**What you are asked to do**
Swap every occurrence of "Where should I click to" in the material below for "Where do I click to", and reproduce everything else unchanged.

=====

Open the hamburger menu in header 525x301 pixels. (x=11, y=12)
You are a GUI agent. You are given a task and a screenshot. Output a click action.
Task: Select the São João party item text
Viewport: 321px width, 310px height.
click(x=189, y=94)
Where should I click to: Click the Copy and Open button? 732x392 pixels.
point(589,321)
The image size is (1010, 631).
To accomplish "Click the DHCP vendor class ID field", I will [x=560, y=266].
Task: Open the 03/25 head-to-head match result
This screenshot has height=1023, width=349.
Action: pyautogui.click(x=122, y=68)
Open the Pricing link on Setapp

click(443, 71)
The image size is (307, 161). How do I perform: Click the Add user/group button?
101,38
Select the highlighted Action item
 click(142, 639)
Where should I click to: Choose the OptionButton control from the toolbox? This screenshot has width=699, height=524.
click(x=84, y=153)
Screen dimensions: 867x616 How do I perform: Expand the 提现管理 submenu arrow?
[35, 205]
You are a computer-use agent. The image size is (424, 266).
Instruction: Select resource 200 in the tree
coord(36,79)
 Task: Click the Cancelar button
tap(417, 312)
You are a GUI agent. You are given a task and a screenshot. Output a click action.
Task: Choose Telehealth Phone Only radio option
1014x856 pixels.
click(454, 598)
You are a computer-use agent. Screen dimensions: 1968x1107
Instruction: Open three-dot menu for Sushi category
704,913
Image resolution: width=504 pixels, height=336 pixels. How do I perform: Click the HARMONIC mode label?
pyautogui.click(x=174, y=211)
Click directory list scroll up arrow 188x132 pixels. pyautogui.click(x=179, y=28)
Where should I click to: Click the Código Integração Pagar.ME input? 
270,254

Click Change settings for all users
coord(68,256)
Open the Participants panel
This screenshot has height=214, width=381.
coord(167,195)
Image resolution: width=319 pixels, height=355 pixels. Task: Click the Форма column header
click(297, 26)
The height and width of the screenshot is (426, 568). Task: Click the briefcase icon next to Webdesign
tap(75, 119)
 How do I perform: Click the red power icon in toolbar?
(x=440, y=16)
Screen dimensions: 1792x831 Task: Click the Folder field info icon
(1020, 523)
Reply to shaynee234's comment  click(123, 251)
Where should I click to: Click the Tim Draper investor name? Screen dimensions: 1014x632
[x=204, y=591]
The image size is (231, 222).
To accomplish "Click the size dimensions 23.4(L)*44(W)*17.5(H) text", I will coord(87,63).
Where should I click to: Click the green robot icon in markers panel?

=====

**Solution for this problem**
Open the hamburger menu in header 525x301 pixels. (x=11, y=12)
You are a GUI agent. You are given a task and a screenshot. Output a click action.
Task: Select the São João party item text
Viewport: 321px width, 310px height.
click(x=189, y=94)
Where do I click to: Click the Copy and Open button? 732x392 pixels.
point(589,321)
The image size is (1010, 631).
To accomplish "Click the DHCP vendor class ID field", I will [x=560, y=266].
Task: Open the 03/25 head-to-head match result
This screenshot has height=1023, width=349.
Action: pyautogui.click(x=122, y=68)
Open the Pricing link on Setapp

click(443, 71)
The image size is (307, 161). How do I perform: Click the Add user/group button?
101,38
Select the highlighted Action item
 click(142, 639)
Where do I click to: Choose the OptionButton control from the toolbox? This screenshot has width=699, height=524.
click(x=84, y=153)
Screen dimensions: 867x616 How do I perform: Expand the 提现管理 submenu arrow?
[35, 205]
You are a computer-use agent. The image size is (424, 266).
Instruction: Select resource 200 in the tree
coord(36,79)
 Task: Click the Cancelar button
tap(417, 312)
You are a GUI agent. You are given a task and a screenshot. Output a click action.
Task: Choose Telehealth Phone Only radio option
1014x856 pixels.
click(454, 598)
You are a computer-use agent. Screen dimensions: 1968x1107
Instruction: Open three-dot menu for Sushi category
704,913
Image resolution: width=504 pixels, height=336 pixels. How do I perform: Click the HARMONIC mode label?
pyautogui.click(x=174, y=211)
Click directory list scroll up arrow 188x132 pixels. pyautogui.click(x=179, y=28)
Where do I click to: Click the Código Integração Pagar.ME input? 
270,254

Click Change settings for all users
coord(68,256)
Open the Participants panel
This screenshot has height=214, width=381.
coord(167,195)
Image resolution: width=319 pixels, height=355 pixels. Task: Click the Форма column header
click(297, 26)
The height and width of the screenshot is (426, 568). Task: Click the briefcase icon next to Webdesign
tap(75, 119)
 How do I perform: Click the red power icon in toolbar?
(x=440, y=16)
Screen dimensions: 1792x831 Task: Click the Folder field info icon
(1020, 523)
Reply to shaynee234's comment  click(123, 251)
Where do I click to: Click the Tim Draper investor name? Screen dimensions: 1014x632
[x=204, y=591]
The image size is (231, 222).
To accomplish "Click the size dimensions 23.4(L)*44(W)*17.5(H) text", I will coord(87,63).
Where do I click to: Click the green robot icon in markers panel?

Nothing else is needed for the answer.